=== WORK INSTRUCTION ===
For the entries below, the result should be an exact transcription of the lines from the one with "Viewport: 1000px width, 359px height." up to and including the one with "Task: Select the Luxembourg link", and only those.

** Opening INFORMATION PROVIDED block **

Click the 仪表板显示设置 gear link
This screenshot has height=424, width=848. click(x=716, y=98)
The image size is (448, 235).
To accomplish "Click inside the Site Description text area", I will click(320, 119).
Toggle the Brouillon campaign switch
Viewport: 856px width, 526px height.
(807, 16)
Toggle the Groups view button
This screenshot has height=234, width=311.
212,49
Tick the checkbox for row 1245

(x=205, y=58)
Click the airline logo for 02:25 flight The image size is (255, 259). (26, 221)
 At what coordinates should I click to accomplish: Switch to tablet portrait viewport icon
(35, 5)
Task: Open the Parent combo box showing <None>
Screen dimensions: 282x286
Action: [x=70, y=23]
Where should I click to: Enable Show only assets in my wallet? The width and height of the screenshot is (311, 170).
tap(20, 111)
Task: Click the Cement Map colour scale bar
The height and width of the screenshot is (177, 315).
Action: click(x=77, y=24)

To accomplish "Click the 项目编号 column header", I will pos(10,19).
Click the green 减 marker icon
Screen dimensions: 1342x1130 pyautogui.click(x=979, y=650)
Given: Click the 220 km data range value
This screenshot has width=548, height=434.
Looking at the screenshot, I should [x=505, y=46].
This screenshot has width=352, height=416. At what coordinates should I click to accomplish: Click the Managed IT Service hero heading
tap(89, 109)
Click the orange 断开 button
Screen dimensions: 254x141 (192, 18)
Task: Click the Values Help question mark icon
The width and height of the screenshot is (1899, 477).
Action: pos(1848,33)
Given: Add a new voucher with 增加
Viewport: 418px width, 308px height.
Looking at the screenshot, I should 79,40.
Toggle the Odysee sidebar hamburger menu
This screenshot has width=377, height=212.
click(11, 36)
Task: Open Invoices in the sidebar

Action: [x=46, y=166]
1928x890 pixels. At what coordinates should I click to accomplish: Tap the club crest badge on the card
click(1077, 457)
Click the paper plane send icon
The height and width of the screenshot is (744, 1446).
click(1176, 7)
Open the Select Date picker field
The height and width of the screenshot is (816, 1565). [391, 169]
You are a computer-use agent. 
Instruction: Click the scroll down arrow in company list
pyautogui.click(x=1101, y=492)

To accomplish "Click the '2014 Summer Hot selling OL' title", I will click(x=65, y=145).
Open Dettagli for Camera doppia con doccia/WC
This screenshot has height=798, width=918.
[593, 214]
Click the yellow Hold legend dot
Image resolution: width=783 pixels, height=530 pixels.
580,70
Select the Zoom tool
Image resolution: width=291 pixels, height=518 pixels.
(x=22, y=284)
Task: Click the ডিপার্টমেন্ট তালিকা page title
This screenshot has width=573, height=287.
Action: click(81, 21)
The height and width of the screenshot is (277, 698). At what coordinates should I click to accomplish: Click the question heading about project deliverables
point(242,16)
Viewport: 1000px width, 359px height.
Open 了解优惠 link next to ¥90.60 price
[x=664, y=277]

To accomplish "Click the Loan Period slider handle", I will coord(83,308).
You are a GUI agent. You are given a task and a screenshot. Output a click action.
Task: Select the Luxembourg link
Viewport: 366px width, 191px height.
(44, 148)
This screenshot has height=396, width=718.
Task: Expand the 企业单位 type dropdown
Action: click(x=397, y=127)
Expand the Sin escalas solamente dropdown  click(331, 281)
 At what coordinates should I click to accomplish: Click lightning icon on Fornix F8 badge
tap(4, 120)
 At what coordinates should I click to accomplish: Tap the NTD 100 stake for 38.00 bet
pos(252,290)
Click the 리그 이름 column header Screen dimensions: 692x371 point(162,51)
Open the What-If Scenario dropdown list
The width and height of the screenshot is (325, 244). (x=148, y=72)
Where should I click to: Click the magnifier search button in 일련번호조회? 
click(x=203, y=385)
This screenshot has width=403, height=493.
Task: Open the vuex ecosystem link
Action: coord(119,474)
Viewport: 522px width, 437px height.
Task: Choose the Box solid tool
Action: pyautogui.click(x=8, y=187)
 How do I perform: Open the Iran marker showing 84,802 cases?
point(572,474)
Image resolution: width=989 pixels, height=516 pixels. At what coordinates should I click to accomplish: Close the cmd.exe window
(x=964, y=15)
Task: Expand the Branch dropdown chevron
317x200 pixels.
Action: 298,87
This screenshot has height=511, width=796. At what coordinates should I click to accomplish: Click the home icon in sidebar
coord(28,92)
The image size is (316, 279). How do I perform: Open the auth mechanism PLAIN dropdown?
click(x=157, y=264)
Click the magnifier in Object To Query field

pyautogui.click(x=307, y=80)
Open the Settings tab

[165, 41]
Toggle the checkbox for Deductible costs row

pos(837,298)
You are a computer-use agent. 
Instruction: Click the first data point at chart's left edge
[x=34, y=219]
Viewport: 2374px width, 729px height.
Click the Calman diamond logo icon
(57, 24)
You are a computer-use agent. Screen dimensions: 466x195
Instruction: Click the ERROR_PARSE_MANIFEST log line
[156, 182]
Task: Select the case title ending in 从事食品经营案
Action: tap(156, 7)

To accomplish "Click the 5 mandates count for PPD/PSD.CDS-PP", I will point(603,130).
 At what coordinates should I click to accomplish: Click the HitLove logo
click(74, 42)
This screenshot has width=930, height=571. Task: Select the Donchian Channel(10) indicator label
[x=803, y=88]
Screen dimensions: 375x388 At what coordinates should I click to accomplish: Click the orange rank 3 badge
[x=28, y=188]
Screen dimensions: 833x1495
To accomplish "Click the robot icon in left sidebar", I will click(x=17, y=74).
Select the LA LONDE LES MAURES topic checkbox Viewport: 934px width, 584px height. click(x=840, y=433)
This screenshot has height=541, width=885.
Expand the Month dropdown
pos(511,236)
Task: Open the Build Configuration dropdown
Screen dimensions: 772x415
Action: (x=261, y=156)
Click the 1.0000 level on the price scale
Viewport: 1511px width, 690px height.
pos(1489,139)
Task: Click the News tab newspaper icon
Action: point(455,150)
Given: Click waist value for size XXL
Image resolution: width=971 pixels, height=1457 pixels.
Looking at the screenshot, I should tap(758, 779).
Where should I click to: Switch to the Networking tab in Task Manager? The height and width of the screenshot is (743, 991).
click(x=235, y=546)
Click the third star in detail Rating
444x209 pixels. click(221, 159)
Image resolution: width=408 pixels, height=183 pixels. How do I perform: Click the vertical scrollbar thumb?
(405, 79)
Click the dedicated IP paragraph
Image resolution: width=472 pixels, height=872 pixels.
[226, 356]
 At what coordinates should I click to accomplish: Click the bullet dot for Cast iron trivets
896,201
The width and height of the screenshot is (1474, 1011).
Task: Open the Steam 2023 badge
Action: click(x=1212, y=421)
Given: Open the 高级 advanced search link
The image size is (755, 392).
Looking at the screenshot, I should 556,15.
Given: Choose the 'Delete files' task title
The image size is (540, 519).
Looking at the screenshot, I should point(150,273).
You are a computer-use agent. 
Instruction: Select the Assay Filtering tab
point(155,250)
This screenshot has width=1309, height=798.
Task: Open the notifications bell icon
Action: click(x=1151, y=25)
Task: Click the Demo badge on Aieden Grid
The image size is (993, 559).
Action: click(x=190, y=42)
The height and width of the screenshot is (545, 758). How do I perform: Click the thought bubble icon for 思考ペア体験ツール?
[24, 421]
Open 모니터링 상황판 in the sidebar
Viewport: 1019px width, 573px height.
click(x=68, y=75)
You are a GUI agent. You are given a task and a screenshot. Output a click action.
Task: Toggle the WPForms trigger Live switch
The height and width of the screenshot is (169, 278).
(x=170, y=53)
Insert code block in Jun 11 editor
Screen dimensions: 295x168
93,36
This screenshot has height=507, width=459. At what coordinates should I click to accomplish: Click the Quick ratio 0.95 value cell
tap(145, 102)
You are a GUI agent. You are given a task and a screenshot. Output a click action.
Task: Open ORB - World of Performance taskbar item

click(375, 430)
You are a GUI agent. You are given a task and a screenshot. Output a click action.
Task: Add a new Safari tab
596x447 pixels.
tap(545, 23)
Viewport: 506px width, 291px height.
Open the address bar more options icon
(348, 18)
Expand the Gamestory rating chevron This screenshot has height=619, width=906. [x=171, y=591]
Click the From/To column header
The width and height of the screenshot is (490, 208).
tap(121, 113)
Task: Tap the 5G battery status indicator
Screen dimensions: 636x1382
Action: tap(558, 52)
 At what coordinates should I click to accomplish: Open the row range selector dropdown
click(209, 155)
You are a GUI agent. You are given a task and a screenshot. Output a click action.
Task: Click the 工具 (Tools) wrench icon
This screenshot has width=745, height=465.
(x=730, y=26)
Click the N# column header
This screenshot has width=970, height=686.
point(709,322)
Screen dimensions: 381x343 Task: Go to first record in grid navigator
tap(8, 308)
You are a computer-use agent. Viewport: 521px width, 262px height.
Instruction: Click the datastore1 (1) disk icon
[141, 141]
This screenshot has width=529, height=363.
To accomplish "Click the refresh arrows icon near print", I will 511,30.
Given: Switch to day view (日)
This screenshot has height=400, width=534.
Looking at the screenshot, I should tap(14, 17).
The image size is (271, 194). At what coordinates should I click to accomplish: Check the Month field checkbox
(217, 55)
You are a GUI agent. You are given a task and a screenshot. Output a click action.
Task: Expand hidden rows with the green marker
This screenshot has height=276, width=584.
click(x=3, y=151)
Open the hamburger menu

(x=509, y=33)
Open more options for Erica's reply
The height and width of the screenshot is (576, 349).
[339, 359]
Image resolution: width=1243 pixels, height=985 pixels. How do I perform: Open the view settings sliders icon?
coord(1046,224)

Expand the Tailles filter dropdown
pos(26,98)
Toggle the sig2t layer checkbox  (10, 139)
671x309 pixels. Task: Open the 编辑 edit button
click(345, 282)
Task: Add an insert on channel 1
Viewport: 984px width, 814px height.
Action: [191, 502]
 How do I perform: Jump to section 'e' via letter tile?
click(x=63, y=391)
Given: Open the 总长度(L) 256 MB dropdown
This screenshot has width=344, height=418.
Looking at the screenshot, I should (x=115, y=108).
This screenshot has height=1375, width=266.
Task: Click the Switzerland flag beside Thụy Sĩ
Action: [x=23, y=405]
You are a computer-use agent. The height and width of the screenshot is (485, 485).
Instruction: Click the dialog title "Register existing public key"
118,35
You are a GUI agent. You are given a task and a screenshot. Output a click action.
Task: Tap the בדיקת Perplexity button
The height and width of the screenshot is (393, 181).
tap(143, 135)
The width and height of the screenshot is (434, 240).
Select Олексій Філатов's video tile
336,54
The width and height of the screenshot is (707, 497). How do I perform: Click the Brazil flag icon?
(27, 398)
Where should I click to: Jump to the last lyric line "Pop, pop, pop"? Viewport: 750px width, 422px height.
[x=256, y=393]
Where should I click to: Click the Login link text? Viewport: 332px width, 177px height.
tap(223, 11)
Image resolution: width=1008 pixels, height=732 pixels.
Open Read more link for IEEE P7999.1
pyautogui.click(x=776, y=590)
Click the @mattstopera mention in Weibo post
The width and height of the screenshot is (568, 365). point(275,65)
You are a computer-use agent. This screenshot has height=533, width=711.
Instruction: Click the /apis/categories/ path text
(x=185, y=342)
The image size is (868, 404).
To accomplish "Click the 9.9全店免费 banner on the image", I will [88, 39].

** Closing INFORMATION PROVIDED block **

=== ANSWER TO THE EXERCISE ===
Viewport: 1000px width, 359px height.
Open 了解优惠 link next to ¥90.60 price
[x=664, y=277]

To accomplish "Click the Loan Period slider handle", I will coord(83,308).
You are a GUI agent. You are given a task and a screenshot. Output a click action.
Task: Select the Luxembourg link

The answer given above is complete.